Instructions to follow:
Each line below should be written out again exactly.

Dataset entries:
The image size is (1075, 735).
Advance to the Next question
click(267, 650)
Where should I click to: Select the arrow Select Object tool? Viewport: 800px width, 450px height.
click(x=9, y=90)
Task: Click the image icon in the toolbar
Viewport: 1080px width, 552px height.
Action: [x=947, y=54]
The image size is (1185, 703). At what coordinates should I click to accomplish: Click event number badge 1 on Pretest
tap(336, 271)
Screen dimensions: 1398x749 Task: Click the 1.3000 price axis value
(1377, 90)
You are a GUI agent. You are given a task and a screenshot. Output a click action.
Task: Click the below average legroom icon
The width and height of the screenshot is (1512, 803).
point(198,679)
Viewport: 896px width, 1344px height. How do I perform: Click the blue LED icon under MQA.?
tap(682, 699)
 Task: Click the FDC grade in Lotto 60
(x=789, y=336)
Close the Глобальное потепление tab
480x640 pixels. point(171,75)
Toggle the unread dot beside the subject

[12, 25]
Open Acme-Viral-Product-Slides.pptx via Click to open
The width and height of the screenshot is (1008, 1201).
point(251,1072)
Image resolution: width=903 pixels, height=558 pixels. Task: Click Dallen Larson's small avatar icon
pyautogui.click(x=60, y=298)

Answer box:
The image size is (1075, 735).
Advance to the Next question
click(267, 650)
Where should I click to: Select the arrow Select Object tool? Viewport: 800px width, 450px height.
click(x=9, y=90)
Task: Click the image icon in the toolbar
Viewport: 1080px width, 552px height.
Action: [x=947, y=54]
The image size is (1185, 703). At what coordinates should I click to accomplish: Click event number badge 1 on Pretest
tap(336, 271)
Screen dimensions: 1398x749 Task: Click the 1.3000 price axis value
(1377, 90)
You are a GUI agent. You are given a task and a screenshot. Output a click action.
Task: Click the below average legroom icon
The width and height of the screenshot is (1512, 803).
point(198,679)
Viewport: 896px width, 1344px height. How do I perform: Click the blue LED icon under MQA.?
tap(682, 699)
 Task: Click the FDC grade in Lotto 60
(x=789, y=336)
Close the Глобальное потепление tab
480x640 pixels. point(171,75)
Toggle the unread dot beside the subject

[12, 25]
Open Acme-Viral-Product-Slides.pptx via Click to open
The width and height of the screenshot is (1008, 1201).
point(251,1072)
Image resolution: width=903 pixels, height=558 pixels. Task: Click Dallen Larson's small avatar icon
pyautogui.click(x=60, y=298)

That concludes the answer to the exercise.